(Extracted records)
- - - -

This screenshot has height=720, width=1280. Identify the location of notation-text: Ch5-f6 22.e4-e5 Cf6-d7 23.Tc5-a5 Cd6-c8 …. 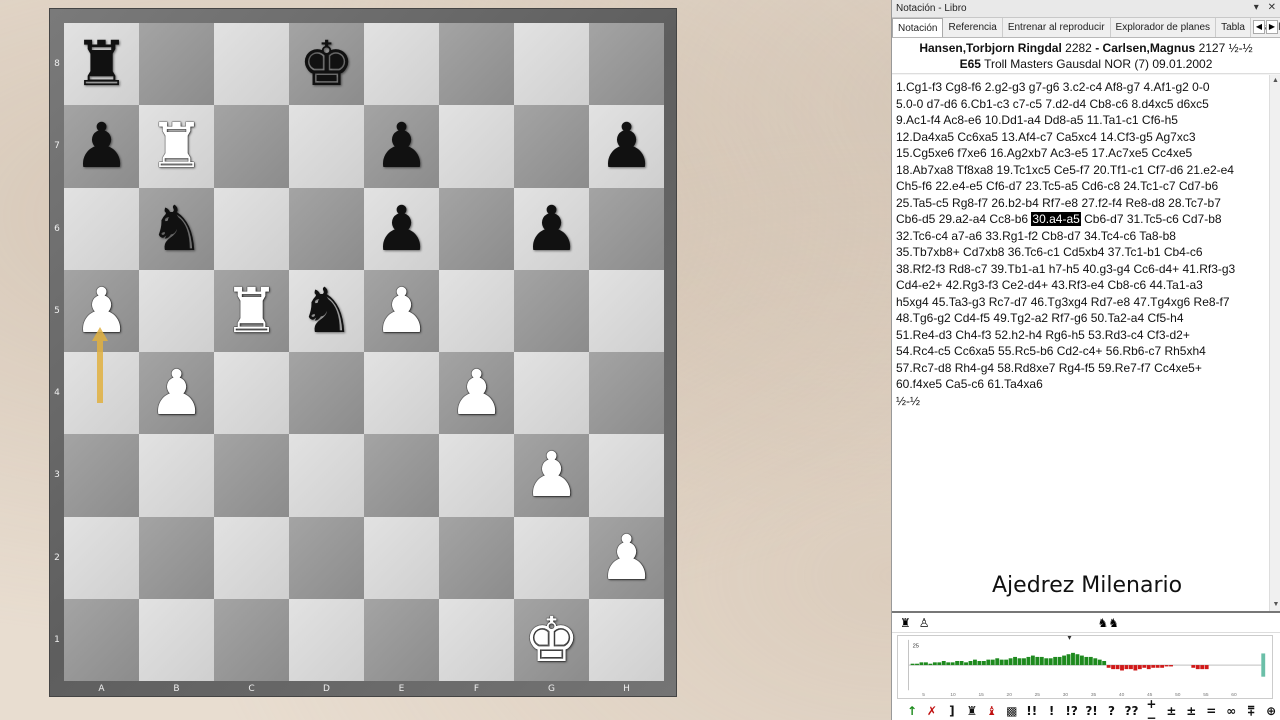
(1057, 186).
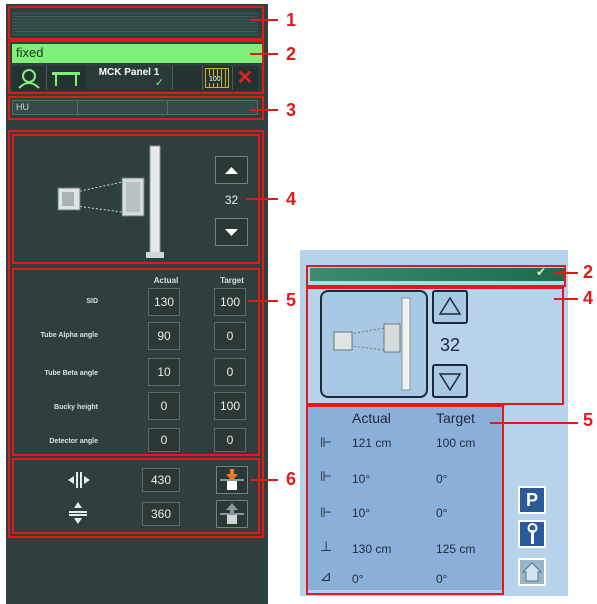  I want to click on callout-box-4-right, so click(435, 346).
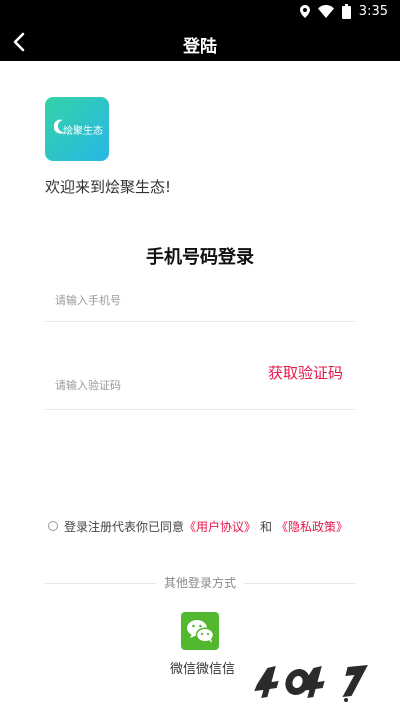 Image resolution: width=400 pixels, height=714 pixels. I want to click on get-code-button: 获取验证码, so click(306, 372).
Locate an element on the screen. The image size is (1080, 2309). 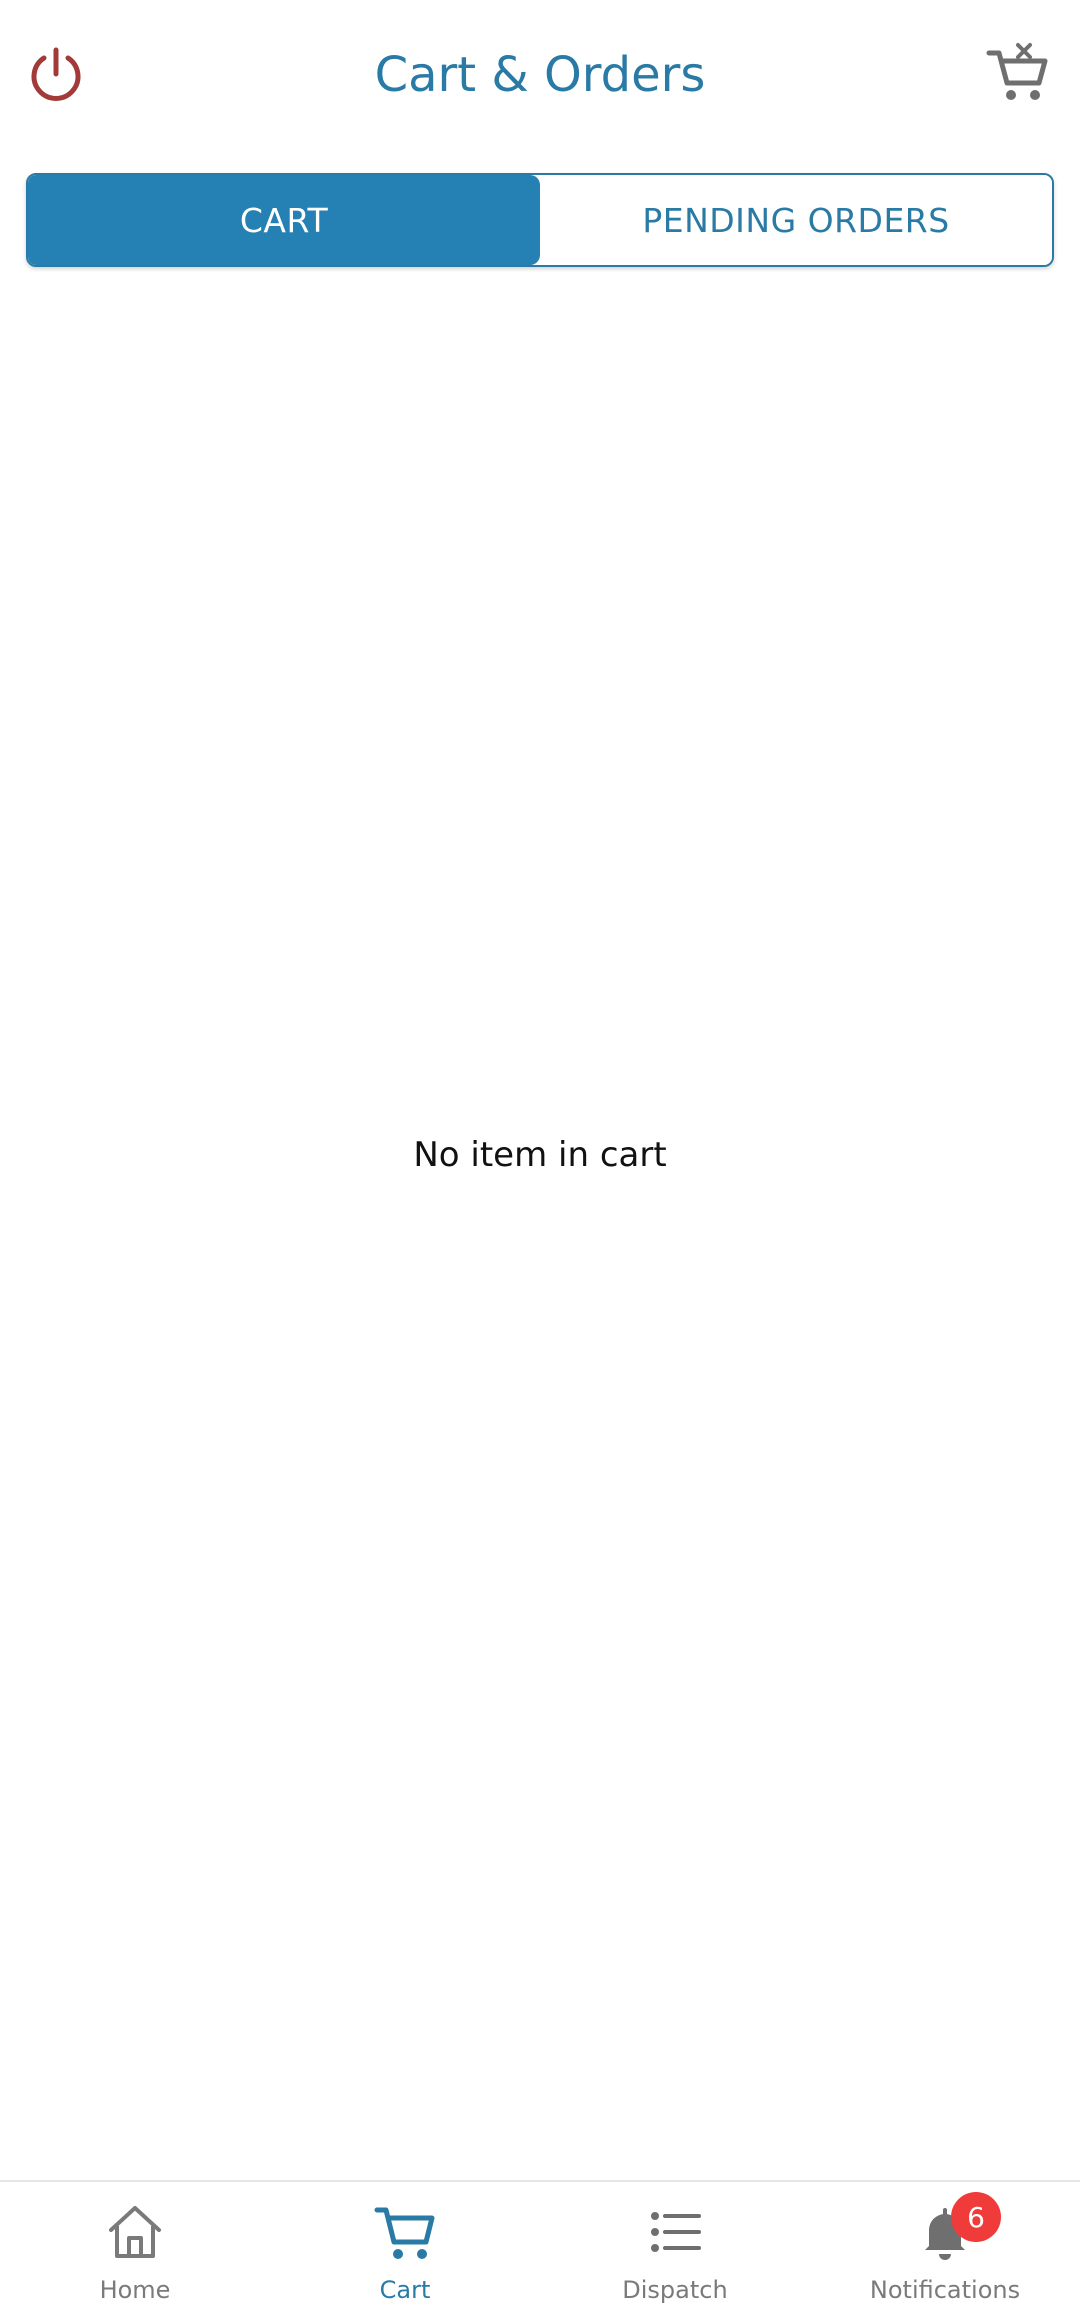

- - - -

→ **JOB**
Please print every one of the lines above word for word, leaving the pictures out.

→ **ANSWER AREA**
This screenshot has height=720, width=1280. Identify the location of notation-text: Ch5-f6 22.e4-e5 Cf6-d7 23.Tc5-a5 Cd6-c8 …. 
(1057, 186).
  I want to click on callout-box-4-right, so click(435, 346).
 Image resolution: width=400 pixels, height=714 pixels. I want to click on get-code-button: 获取验证码, so click(306, 372).
Locate an element on the screen. The image size is (1080, 2309). 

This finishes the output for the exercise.